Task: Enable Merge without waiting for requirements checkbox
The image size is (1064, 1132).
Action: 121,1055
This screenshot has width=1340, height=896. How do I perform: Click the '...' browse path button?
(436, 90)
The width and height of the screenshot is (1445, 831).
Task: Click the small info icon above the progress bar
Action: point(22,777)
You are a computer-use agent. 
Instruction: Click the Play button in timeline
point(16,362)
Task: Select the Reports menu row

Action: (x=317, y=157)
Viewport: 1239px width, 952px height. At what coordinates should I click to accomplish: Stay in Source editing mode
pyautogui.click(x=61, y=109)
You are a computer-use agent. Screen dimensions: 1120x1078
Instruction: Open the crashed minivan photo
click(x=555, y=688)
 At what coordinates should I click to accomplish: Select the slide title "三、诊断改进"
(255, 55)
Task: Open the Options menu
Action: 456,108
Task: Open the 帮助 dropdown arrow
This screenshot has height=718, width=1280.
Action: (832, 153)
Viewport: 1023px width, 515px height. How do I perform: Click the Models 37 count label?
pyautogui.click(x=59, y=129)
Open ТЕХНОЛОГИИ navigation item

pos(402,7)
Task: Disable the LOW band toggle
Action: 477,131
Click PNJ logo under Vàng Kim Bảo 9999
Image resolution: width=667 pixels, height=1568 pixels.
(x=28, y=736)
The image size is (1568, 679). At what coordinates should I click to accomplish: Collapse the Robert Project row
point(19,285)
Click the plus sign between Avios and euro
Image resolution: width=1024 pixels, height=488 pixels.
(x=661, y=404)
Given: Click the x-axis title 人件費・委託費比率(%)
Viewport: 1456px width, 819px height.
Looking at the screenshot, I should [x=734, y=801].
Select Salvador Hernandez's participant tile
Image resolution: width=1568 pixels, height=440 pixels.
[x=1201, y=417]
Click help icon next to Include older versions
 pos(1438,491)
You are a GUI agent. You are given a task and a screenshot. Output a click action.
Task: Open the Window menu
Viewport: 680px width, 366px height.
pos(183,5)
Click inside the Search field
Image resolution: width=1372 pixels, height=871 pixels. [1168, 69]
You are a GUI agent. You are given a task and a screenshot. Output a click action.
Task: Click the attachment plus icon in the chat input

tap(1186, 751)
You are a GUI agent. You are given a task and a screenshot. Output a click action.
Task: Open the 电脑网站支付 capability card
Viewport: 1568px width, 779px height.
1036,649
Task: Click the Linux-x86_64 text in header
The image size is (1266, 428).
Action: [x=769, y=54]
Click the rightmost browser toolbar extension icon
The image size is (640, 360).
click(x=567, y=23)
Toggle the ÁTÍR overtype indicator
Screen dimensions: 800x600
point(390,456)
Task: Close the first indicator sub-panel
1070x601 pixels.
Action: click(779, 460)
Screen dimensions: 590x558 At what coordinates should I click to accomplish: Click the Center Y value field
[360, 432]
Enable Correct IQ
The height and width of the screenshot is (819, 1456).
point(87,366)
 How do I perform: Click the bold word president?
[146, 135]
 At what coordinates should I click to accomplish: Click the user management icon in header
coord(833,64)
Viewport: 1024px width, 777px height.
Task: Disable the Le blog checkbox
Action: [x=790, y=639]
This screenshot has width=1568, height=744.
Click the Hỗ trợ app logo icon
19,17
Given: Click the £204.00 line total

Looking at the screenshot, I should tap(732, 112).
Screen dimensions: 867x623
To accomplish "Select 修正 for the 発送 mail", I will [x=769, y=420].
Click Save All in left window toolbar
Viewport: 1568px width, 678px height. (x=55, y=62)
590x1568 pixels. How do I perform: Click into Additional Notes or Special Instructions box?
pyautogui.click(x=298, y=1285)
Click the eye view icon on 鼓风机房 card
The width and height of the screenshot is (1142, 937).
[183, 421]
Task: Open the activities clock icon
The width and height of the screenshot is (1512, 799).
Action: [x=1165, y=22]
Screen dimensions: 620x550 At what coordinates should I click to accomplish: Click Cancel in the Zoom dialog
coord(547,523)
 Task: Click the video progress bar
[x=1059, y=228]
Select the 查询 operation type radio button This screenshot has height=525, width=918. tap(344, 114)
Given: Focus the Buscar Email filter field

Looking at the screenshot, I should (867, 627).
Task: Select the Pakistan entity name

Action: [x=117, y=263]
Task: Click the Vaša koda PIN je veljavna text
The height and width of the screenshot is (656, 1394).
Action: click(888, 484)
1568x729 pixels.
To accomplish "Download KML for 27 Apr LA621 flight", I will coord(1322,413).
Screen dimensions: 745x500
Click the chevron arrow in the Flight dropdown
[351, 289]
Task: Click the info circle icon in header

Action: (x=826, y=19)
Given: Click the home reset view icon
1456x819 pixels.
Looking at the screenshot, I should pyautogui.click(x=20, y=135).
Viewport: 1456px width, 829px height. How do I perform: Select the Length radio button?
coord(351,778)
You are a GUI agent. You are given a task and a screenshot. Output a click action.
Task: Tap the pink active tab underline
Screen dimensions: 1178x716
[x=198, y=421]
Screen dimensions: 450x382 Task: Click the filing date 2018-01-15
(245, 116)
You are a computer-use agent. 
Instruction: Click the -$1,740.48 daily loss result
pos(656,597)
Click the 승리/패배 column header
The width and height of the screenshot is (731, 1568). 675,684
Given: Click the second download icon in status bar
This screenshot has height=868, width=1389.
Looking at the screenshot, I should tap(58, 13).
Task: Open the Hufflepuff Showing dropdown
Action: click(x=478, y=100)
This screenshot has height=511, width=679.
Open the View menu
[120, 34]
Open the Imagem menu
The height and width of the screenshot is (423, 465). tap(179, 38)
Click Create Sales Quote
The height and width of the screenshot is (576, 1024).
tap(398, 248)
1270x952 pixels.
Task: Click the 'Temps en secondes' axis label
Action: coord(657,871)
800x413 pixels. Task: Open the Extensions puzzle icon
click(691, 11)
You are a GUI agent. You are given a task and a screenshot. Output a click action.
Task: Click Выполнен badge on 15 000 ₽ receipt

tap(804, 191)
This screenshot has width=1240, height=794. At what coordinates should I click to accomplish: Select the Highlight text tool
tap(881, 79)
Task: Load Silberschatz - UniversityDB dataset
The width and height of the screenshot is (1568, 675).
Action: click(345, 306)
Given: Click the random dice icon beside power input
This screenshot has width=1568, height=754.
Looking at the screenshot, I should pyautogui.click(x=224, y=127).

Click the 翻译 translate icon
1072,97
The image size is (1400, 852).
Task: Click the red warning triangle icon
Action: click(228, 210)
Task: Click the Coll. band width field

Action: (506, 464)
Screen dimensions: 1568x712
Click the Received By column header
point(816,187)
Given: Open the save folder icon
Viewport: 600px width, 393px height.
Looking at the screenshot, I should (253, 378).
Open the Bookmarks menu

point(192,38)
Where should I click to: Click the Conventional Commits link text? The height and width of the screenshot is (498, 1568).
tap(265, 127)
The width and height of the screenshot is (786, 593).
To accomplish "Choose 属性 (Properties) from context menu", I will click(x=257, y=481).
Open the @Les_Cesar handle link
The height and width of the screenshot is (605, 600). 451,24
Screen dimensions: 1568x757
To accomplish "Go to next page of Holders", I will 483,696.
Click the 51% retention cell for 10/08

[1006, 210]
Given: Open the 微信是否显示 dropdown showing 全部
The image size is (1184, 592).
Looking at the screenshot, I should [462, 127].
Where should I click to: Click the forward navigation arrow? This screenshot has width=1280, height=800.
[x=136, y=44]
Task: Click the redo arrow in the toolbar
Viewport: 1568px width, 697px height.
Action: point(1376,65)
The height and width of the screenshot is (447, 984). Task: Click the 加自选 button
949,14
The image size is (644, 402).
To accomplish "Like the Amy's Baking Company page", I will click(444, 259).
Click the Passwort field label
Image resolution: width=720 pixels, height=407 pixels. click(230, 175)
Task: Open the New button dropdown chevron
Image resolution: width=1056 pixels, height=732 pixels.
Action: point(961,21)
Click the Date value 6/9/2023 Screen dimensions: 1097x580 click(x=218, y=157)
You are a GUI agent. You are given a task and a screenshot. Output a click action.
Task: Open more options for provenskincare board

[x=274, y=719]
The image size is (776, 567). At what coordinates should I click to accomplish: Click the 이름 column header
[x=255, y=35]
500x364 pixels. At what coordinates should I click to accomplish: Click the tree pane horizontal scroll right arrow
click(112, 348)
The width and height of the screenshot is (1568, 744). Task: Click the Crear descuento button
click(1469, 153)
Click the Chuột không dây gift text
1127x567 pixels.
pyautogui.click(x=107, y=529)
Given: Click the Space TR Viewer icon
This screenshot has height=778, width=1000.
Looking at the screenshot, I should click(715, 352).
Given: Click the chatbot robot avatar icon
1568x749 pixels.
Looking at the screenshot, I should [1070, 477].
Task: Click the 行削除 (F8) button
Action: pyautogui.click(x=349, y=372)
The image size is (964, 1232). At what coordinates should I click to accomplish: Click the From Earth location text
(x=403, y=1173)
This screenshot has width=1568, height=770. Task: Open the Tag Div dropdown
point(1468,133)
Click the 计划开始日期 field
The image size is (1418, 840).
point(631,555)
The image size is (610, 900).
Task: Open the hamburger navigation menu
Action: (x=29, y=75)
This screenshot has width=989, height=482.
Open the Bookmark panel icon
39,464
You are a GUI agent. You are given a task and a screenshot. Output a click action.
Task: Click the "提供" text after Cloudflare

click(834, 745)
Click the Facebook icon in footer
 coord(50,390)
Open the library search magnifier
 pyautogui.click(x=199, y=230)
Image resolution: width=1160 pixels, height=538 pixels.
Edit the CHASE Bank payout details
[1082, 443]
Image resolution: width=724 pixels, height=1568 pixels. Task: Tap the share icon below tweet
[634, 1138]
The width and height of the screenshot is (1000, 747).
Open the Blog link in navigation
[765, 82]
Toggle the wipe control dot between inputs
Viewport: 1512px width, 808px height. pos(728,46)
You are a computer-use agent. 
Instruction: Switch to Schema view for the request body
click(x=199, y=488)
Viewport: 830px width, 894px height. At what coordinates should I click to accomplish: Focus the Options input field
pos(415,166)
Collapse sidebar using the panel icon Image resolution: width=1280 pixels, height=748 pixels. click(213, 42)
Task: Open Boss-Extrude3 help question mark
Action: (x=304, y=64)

· · · ·

STATED TASK - Retype the lines from the line with "Click the Date" to the line with "Looking at the screenshot, I should click(715, 352).", including both of those lines.

SOLVED EXERCISE -
Click the Date value 6/9/2023 Screen dimensions: 1097x580 click(x=218, y=157)
You are a GUI agent. You are given a task and a screenshot. Output a click action.
Task: Open more options for provenskincare board

[x=274, y=719]
The image size is (776, 567). At what coordinates should I click to accomplish: Click the 이름 column header
[x=255, y=35]
500x364 pixels. At what coordinates should I click to accomplish: Click the tree pane horizontal scroll right arrow
click(112, 348)
The width and height of the screenshot is (1568, 744). Task: Click the Crear descuento button
click(1469, 153)
Click the Chuột không dây gift text
1127x567 pixels.
pyautogui.click(x=107, y=529)
Given: Click the Space TR Viewer icon
This screenshot has height=778, width=1000.
Looking at the screenshot, I should click(715, 352).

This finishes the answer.